Zigler and Seitz27 found serious methodological and statistical flaws in the design of the Newman study. The patterning training that the experimental group received was administered by trainers from the Dallas Academy, an organization strongly committed to the validity of DDPT. The physical activity the placebo control group received was administered by psychology graduate students. There may also have been a failure to blind evaluators as to which group any given child had been in. The part of the evaluation requiring close physical proximity to the children was carried out by individuals trained by the Institutes for the Achievement of Human Potential, individuals with a large stake in proving patterning therapy valid.

There were also statistical problems. Many of the 46 dependent variables had high inter-correlations; i.e., they were not independent. Separate univariate analyses were carried out on each variable. Although an initial analysis of covariance was done, Zigler and Seitz note that this does not protect against “an inordinately high likelihood of falsely rejecting the null hypothesis in their analysis of all 46 measures.”27 In fact, while 46 different dependent measures were examined, many more than 46 tests were done. Zigler and Seitz obtained a copy of the unpublished report of the full study, of which the published version was a summary. They found in the unpublished version that 276 statistical tests had been performed, but only 23 (8.2%) reached significance at the .05 level. Since many of the individual measures were correlated among themselves, even this 8.2% figure overstates the case. Newman28 replied to Zigler and Seitz,27 but his lengthy reply concerns itself largely with interpretative issues and generally ignores the more damaging statistical criticisms.

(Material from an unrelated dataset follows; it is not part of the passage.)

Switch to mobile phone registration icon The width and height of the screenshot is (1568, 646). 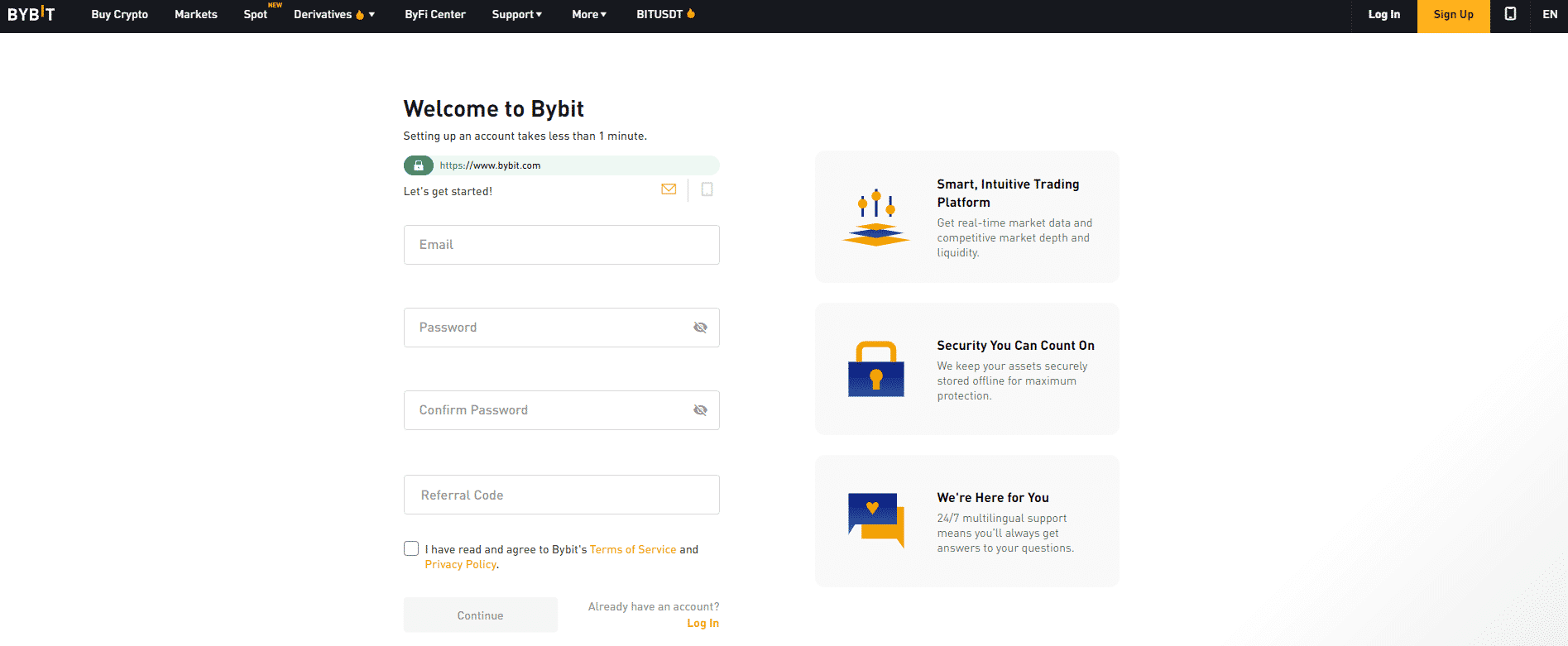pyautogui.click(x=707, y=189)
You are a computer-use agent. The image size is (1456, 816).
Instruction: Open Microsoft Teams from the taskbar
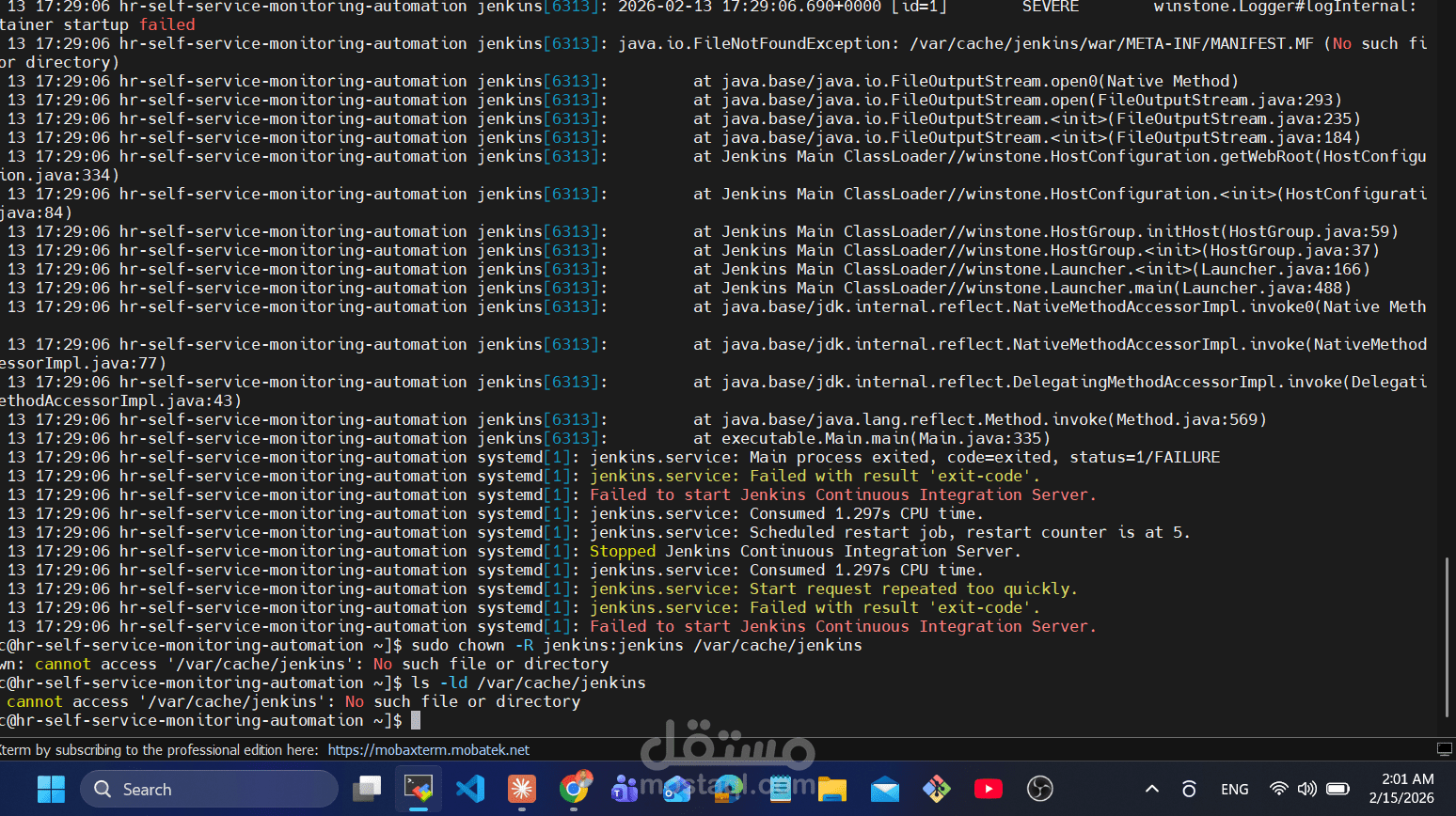pyautogui.click(x=625, y=789)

In 1978 Sparrow and Zigler29 published their own study of patterning treatment effectiveness. An experimental group received DDPT for a year. A placebo group received a “matched motivational” treatment designed to increase self-esteem. This included various games and other activities individual children participated in with foster grandparents. There was also a nontreated control group. Over the year, all 3 groups showed some improvement on various measures, but “in no case did the pattern of change of the treatment group differ from that of its crucial comparison, the motivation group.”29(p137)

Although no peer-reviewed experimental research on patterning has been published since 1978, it has been mentioned in a few nonexperimental papers. In 1981, Zigler30 published a “plea to end the use of the patterning treatment for retarded children,” calling it “useless, expensive, and possibly harmful.”30(p389)

In 1979 the National Academy for Child Development (NACD) was founded by Robert Doman in Riverside, California. In 1983 Holm31 reviewed the program of the NACD (now headquartered in Ogden, Utah) and concluded that nothing had been added to the old, discredited patterning approach.

In a 1986 review of treatments for Down’s syndrome, Foreman and Ward23 mentioned patterning, but only to emphasize the lack of evidence for its effectiveness. They reiterated the condemnation of DDPT by the American Academy of Pediatrics. Foreman and Ward32 also surveyed pediatricians regarding their preferred therapies for Down’s syndrome. Of the 204 respondents, 97.5% said that they never recommended patterning and 92.2% reported that they advised parents against using it. Only 2.9% said that they were “sometimes in favor” of patterning and the remaining 4.9% were unaware of its existence.


Although no research on patterning therapy has been published in the medical or psychological literature for over 10 years, it has not disappeared. Discredited treatments rarely do. Instead, they are perpetuated by testimonials and uncritical media reports that fuel the marketing efforts of profit-driven promoters. True to fashion, Doman’s 1994 book1 was essentially a republication of an identical book from 1974.33 The only difference was that the word “Down’s” was added to the title, broadening the potential clientele. The Institutes for the Achievement of Human Potential continue to promote patterning therapy in their publications and courses, all listed on the IAHP Web site ( One of their courses is titled “What to Do About Your Brain-Injured Child” and uses Doman’s book as the text.